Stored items
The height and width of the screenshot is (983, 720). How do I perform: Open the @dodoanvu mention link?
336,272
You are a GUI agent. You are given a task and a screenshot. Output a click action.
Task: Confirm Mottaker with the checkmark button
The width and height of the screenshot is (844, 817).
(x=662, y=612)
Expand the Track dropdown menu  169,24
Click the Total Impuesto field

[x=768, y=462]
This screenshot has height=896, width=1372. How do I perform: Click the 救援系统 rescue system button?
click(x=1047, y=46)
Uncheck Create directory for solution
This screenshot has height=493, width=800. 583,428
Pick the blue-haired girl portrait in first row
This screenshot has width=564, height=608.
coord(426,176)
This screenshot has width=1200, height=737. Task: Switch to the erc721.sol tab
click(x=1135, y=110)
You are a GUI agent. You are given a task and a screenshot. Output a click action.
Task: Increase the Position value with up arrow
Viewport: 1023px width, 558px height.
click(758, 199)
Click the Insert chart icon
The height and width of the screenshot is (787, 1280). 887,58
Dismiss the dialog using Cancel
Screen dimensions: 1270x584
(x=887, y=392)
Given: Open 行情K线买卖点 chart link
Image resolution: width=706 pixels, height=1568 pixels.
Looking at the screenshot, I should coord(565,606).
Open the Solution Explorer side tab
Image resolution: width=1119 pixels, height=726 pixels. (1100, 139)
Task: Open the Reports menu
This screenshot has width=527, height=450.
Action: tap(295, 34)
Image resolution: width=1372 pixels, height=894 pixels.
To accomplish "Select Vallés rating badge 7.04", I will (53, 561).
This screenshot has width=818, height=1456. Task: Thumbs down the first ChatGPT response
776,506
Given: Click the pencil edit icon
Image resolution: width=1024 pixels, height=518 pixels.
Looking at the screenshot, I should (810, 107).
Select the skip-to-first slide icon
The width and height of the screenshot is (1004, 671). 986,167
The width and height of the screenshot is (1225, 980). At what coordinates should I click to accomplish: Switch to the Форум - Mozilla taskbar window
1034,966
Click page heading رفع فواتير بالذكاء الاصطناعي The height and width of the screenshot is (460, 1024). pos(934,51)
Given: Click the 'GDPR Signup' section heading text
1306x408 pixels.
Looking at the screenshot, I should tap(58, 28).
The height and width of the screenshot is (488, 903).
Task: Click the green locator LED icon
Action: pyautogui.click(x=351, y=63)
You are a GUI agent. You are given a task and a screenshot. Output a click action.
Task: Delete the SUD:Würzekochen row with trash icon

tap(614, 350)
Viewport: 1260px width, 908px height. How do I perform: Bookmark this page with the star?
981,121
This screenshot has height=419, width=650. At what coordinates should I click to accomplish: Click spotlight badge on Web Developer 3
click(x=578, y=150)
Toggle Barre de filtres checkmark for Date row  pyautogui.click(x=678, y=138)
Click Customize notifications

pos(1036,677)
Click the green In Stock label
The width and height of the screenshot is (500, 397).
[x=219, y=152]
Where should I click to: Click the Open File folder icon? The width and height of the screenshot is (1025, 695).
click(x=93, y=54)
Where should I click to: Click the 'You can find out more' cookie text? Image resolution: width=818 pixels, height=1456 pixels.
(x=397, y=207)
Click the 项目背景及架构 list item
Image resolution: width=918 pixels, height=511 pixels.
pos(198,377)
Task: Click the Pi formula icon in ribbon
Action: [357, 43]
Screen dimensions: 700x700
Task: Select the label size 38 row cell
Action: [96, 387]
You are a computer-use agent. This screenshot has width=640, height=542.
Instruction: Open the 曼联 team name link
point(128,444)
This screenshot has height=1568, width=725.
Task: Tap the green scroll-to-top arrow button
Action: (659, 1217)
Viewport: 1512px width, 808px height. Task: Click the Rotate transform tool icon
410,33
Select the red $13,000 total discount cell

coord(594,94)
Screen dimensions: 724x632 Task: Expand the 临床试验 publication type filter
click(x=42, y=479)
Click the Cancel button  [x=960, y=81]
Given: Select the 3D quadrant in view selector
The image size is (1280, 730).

» **PROBLEM DETAILS**
Give again each line shown above, keeping every word as it is.

» **SOLUTION BELOW**
The height and width of the screenshot is (983, 720). How do I perform: Open the @dodoanvu mention link?
336,272
You are a GUI agent. You are given a task and a screenshot. Output a click action.
Task: Confirm Mottaker with the checkmark button
The width and height of the screenshot is (844, 817).
(x=662, y=612)
Expand the Track dropdown menu  169,24
Click the Total Impuesto field

[x=768, y=462]
This screenshot has height=896, width=1372. How do I perform: Click the 救援系统 rescue system button?
click(x=1047, y=46)
Uncheck Create directory for solution
This screenshot has height=493, width=800. 583,428
Pick the blue-haired girl portrait in first row
This screenshot has width=564, height=608.
coord(426,176)
This screenshot has width=1200, height=737. Task: Switch to the erc721.sol tab
click(x=1135, y=110)
You are a GUI agent. You are given a task and a screenshot. Output a click action.
Task: Increase the Position value with up arrow
Viewport: 1023px width, 558px height.
click(758, 199)
Click the Insert chart icon
The height and width of the screenshot is (787, 1280). 887,58
Dismiss the dialog using Cancel
Screen dimensions: 1270x584
(x=887, y=392)
Given: Open 行情K线买卖点 chart link
Image resolution: width=706 pixels, height=1568 pixels.
Looking at the screenshot, I should coord(565,606).
Open the Solution Explorer side tab
Image resolution: width=1119 pixels, height=726 pixels. (1100, 139)
Task: Open the Reports menu
This screenshot has width=527, height=450.
Action: tap(295, 34)
Image resolution: width=1372 pixels, height=894 pixels.
To accomplish "Select Vallés rating badge 7.04", I will (53, 561).
This screenshot has width=818, height=1456. Task: Thumbs down the first ChatGPT response
776,506
Given: Click the pencil edit icon
Image resolution: width=1024 pixels, height=518 pixels.
Looking at the screenshot, I should (810, 107).
Select the skip-to-first slide icon
The width and height of the screenshot is (1004, 671). 986,167
The width and height of the screenshot is (1225, 980). At what coordinates should I click to accomplish: Switch to the Форум - Mozilla taskbar window
1034,966
Click page heading رفع فواتير بالذكاء الاصطناعي The height and width of the screenshot is (460, 1024). pos(934,51)
Given: Click the 'GDPR Signup' section heading text
1306x408 pixels.
Looking at the screenshot, I should tap(58, 28).
The height and width of the screenshot is (488, 903).
Task: Click the green locator LED icon
Action: pyautogui.click(x=351, y=63)
You are a GUI agent. You are given a task and a screenshot. Output a click action.
Task: Delete the SUD:Würzekochen row with trash icon

tap(614, 350)
Viewport: 1260px width, 908px height. How do I perform: Bookmark this page with the star?
981,121
This screenshot has height=419, width=650. At what coordinates should I click to accomplish: Click spotlight badge on Web Developer 3
click(x=578, y=150)
Toggle Barre de filtres checkmark for Date row  pyautogui.click(x=678, y=138)
Click Customize notifications

pos(1036,677)
Click the green In Stock label
The width and height of the screenshot is (500, 397).
[x=219, y=152]
Where should I click to: Click the Open File folder icon? The width and height of the screenshot is (1025, 695).
click(x=93, y=54)
Where should I click to: Click the 'You can find out more' cookie text? Image resolution: width=818 pixels, height=1456 pixels.
(x=397, y=207)
Click the 项目背景及架构 list item
Image resolution: width=918 pixels, height=511 pixels.
pos(198,377)
Task: Click the Pi formula icon in ribbon
Action: [357, 43]
Screen dimensions: 700x700
Task: Select the label size 38 row cell
Action: [96, 387]
You are a computer-use agent. This screenshot has width=640, height=542.
Instruction: Open the 曼联 team name link
point(128,444)
This screenshot has height=1568, width=725.
Task: Tap the green scroll-to-top arrow button
Action: (659, 1217)
Viewport: 1512px width, 808px height. Task: Click the Rotate transform tool icon
410,33
Select the red $13,000 total discount cell

coord(594,94)
Screen dimensions: 724x632 Task: Expand the 临床试验 publication type filter
click(x=42, y=479)
Click the Cancel button  [x=960, y=81]
Given: Select the 3D quadrant in view selector
The image size is (1280, 730).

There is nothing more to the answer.